Oral supplementation of hydrolyzed collagen is beneficial for stimulating the formation of ECM proteins, slowing UV-induced aging, and improving fibroblast proliferation [1820]. Hydrolyzed collagen, small peptides with the lower molecular weights (0.3-8 kDa), is easy to be absorbed by the intestine and available for tissues [21]. The underlying mechanisms for the facilitation of collagen synthesis can be divided into two aspects: (i) the absorbed amino acids after the digestion of peptides act as building materials for collagen production in fibroblasts or (ii) the oligopeptides as ligands adhere on the surface of fibroblasts and stimulate the secretion of collagen, elastin, and HA [1]. In addition to the collagen source of land animals, fish collagen has recently been highlighted in several applications in light of the availability of the fish waste (e.g., bone and scale) and its unique amino peptides [22]. Enormous cellular, animal, and clinical studies have confirmed that hydrolyzed fish collagen is able to combat the process of skin aging through boosting the efficiency of collagen synthesis, inhibiting MMPs expression, and/or improving skin indexes (such as hydration, wrinkles, etc.) [2124]. However, to the best of our knowledge, few reports mentioned the comprehensive view of antiaging regarding ROS inhibition, the facilitation of collagen and elastin production, and, most importantly, improvement in protein folding and DNA repair for a hydrolyzed collagen product. Here, this work demonstrates the relatively compact in vitro analyses on these indexes as to better understanding the benefits of fish collagen in skin aging.

2. Materials and Methods

2.1. Materials and Instrument

Elastin Collagen Peptide Complex Juice Drink (YAMII, Zhejiang Kazman Biotechnology Co., China; ingredients: water, fish collagen peptide powder (12%), banana powder, apple essence, cherry essence, γ-aminobutyric acid, grape powder, alma powder, acai powder, perilla seed powder, elderberry powder, brown rice powder, honey, vitamin C, erythritol, citric acid, fructose syrup, sucrose, flavor), human skin fibroblast (CCD-966Sk; ATCC®, CRL-1881), minimum essential medium with 10% FBS, 1% penicillin/streptomycin, and 1 mM sodium pyruvate (Gibco), 3-(4,5-dimethylthiazol-2-yl)-2,5-diphenyltetrazolium bromide (MTT, Amresco), phosphate-buffered saline (PBS, Gibco), DMSO (ECHO), collagen assay kit (Sircol), mitochondrial membrane potential detection kit (BD), 2′,7′-dichlorofluorescin diacetate (DCFH-DA, Sigma-Aldrich), elastin assay kit (Biocolor), RNA extraction kit (Genaid Biotech), nCounter® platform (NanoString Technologies), flow cytometry (BD) ELISA reader (BioTek).

2.2. Cell Viability Assay

5 × 103 CCD-966Sk cells in 200 μL culture media were dispersed into each well in a 96-well plate and incubated at 37°C for 24 hours.
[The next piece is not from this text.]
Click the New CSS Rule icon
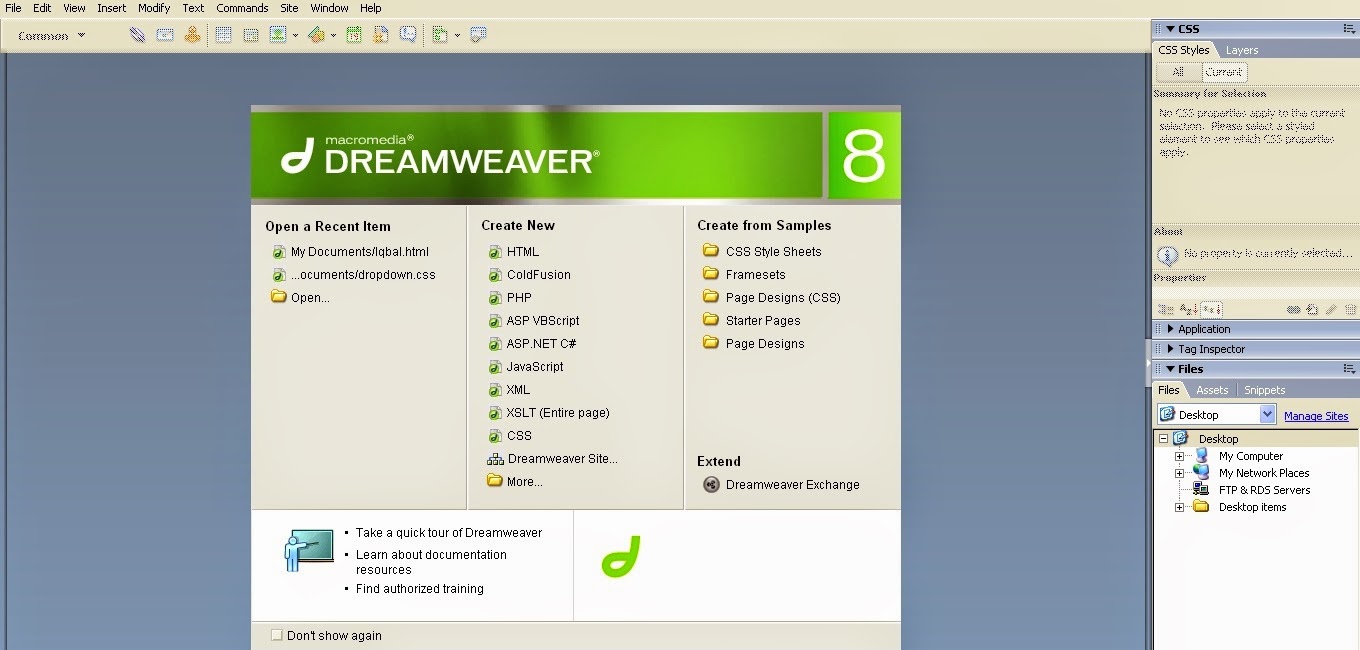1360x650 pixels. (x=1310, y=308)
The media were replaced with fresh ones with 0%, 0.125%, 0.25%, or 0.5% collagen drink. After 24 hours incubation, the cells were irradiated under UVA (10 J/cm2). Note that the UVA dosage was referenced by other associated studies [25]. Subsequently, 15 μL MTT (4 mg/mL) was added to each well for 4 hours reaction. Afterwards, the solution was removed, and 50 μL DMSO was added into each well to solve formazan crystal in 10 minutes. The absorption results (at 570 nm) were recorded by an ELISA reader.

2.3. Collagen Assay

2 × 104 CCD-966Sk cells in 0.5 mL culture media were added to each well in a 24-well plate followed by 24 hours incubation. Then, the media were replaced with 0%, 0.125%, 0.25%, or 0.5% collagen drink in the media without FBS followed by the UVA (10 J/cm2) treatment. Following 48 hours incubation, the cells were collected from the well for further analysis of collagen content by the collagen assay.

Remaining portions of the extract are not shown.